Cycling in the Urban Jungle? Three Things to Consider
Experienced cyclists in most big North American cities will tell you two things: one, biking is the best, most efficient way to get around, and two, it can be quite dangerous.
In fact, most cities don’t have an extensive network of bike lanes, and drivers often encroach on cyclists’ space or open their doors without looking. But it’s not all one-sided; many cyclists either don’t know – or ignore – the rules of the road.

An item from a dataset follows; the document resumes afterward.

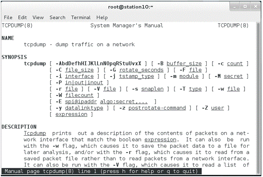Open the Terminal menu
The height and width of the screenshot is (177, 263).
(81, 17)
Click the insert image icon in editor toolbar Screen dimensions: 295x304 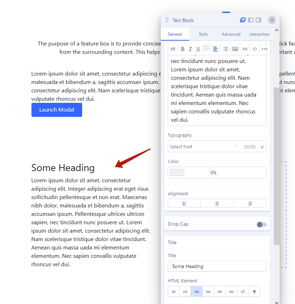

Want to bike happily and safely in big cities? Consider the following:
Think like a driver
Cyclists still have to follow the laws and the etiquette of the road. Safe-driving behavior – stopping fully at stop signs, signaling, yielding, and looking around you – apply to cycling too.
Respect your fellow cyclists
Leapfrogging other cyclists, following too closely, and not giving plenty of notice of turns or stops can all cause accidents that could send you and other riders flying onto the curb, or worse, into vehicle traffic.
Take up your space
As Andrew Small noted in a recent CityLab article, cyclists have the right to a lane even though they’re slower. It’s safer because “… it gives a bike much more visibility to drivers.” If cyclists hug curbs or stick close to parked cars, they’re putting themselves in harm’s way. But note: while this is true in most jurisdictions, there may be exceptions, and regardless, many drivers find this hard to swallow, which may put cyclists at further risk.
Mutual respect is the answer. So, as the yellow road signs suggest: Share the Road.